Your instructions -
The records should be written out in full, with nothing altered.
....................
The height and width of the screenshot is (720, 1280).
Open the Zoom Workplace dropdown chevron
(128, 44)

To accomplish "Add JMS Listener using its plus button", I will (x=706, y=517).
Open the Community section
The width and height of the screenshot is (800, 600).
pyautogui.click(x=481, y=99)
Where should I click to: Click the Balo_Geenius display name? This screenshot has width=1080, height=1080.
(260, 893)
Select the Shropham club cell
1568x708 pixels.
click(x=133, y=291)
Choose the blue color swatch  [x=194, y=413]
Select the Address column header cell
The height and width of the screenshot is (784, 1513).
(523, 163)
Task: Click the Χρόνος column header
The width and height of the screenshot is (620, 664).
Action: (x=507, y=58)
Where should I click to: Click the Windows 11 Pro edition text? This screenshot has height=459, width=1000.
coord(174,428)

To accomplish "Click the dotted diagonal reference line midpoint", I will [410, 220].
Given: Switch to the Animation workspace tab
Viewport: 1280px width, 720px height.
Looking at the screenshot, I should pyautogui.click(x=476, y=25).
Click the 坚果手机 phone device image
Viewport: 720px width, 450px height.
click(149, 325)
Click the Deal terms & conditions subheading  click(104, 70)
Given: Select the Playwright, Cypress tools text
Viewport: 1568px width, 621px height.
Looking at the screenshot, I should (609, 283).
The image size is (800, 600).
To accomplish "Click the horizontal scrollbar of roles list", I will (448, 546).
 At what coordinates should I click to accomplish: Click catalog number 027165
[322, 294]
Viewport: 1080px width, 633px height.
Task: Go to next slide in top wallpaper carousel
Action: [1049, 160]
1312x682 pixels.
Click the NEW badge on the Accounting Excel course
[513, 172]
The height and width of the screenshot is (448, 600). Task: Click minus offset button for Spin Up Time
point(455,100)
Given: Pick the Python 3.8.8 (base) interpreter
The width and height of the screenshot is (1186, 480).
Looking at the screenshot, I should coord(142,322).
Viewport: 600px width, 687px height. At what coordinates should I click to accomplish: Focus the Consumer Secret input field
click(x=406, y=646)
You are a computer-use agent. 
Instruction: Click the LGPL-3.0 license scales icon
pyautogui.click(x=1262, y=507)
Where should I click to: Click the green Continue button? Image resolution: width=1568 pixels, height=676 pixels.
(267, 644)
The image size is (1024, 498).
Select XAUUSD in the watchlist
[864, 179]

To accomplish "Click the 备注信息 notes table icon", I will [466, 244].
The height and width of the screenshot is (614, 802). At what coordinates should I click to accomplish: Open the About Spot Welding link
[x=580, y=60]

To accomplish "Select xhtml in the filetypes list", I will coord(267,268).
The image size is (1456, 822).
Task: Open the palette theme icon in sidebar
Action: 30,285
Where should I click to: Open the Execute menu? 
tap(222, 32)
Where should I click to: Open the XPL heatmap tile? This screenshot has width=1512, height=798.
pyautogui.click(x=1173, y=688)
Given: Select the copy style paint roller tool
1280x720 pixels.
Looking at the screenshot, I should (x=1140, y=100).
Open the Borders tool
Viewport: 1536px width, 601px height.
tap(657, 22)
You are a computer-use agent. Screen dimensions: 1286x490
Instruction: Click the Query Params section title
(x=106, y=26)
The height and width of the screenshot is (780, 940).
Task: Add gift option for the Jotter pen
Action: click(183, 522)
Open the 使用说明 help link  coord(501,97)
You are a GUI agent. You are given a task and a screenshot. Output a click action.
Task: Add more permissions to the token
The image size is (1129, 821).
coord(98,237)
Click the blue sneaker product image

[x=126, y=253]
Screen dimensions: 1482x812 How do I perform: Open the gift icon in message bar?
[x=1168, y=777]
....................
Written reply -
The height and width of the screenshot is (720, 1280).
Open the Zoom Workplace dropdown chevron
(128, 44)

To accomplish "Add JMS Listener using its plus button", I will (x=706, y=517).
Open the Community section
The width and height of the screenshot is (800, 600).
pyautogui.click(x=481, y=99)
Where should I click to: Click the Balo_Geenius display name? This screenshot has width=1080, height=1080.
(260, 893)
Select the Shropham club cell
1568x708 pixels.
click(x=133, y=291)
Choose the blue color swatch  [x=194, y=413]
Select the Address column header cell
The height and width of the screenshot is (784, 1513).
(523, 163)
Task: Click the Χρόνος column header
The width and height of the screenshot is (620, 664).
Action: (x=507, y=58)
Where should I click to: Click the Windows 11 Pro edition text? This screenshot has height=459, width=1000.
coord(174,428)

To accomplish "Click the dotted diagonal reference line midpoint", I will [410, 220].
Given: Switch to the Animation workspace tab
Viewport: 1280px width, 720px height.
Looking at the screenshot, I should pyautogui.click(x=476, y=25).
Click the 坚果手机 phone device image
Viewport: 720px width, 450px height.
click(149, 325)
Click the Deal terms & conditions subheading  click(104, 70)
Given: Select the Playwright, Cypress tools text
Viewport: 1568px width, 621px height.
Looking at the screenshot, I should (609, 283).
The image size is (800, 600).
To accomplish "Click the horizontal scrollbar of roles list", I will (448, 546).
 At what coordinates should I click to accomplish: Click catalog number 027165
[322, 294]
Viewport: 1080px width, 633px height.
Task: Go to next slide in top wallpaper carousel
Action: [1049, 160]
1312x682 pixels.
Click the NEW badge on the Accounting Excel course
[513, 172]
The height and width of the screenshot is (448, 600). Task: Click minus offset button for Spin Up Time
point(455,100)
Given: Pick the Python 3.8.8 (base) interpreter
The width and height of the screenshot is (1186, 480).
Looking at the screenshot, I should coord(142,322).
Viewport: 600px width, 687px height. At what coordinates should I click to accomplish: Focus the Consumer Secret input field
click(x=406, y=646)
You are a computer-use agent. 
Instruction: Click the LGPL-3.0 license scales icon
pyautogui.click(x=1262, y=507)
Where should I click to: Click the green Continue button? Image resolution: width=1568 pixels, height=676 pixels.
(267, 644)
The image size is (1024, 498).
Select XAUUSD in the watchlist
[864, 179]

To accomplish "Click the 备注信息 notes table icon", I will [466, 244].
The height and width of the screenshot is (614, 802). At what coordinates should I click to accomplish: Open the About Spot Welding link
[x=580, y=60]

To accomplish "Select xhtml in the filetypes list", I will coord(267,268).
The image size is (1456, 822).
Task: Open the palette theme icon in sidebar
Action: 30,285
Where should I click to: Open the Execute menu? 
tap(222, 32)
Where should I click to: Open the XPL heatmap tile? This screenshot has width=1512, height=798.
pyautogui.click(x=1173, y=688)
Given: Select the copy style paint roller tool
1280x720 pixels.
Looking at the screenshot, I should (x=1140, y=100).
Open the Borders tool
Viewport: 1536px width, 601px height.
tap(657, 22)
You are a computer-use agent. Screen dimensions: 1286x490
Instruction: Click the Query Params section title
(x=106, y=26)
The height and width of the screenshot is (780, 940).
Task: Add gift option for the Jotter pen
Action: click(183, 522)
Open the 使用说明 help link  coord(501,97)
You are a GUI agent. You are given a task and a screenshot. Output a click action.
Task: Add more permissions to the token
The image size is (1129, 821).
coord(98,237)
Click the blue sneaker product image

[x=126, y=253]
Screen dimensions: 1482x812 How do I perform: Open the gift icon in message bar?
[x=1168, y=777]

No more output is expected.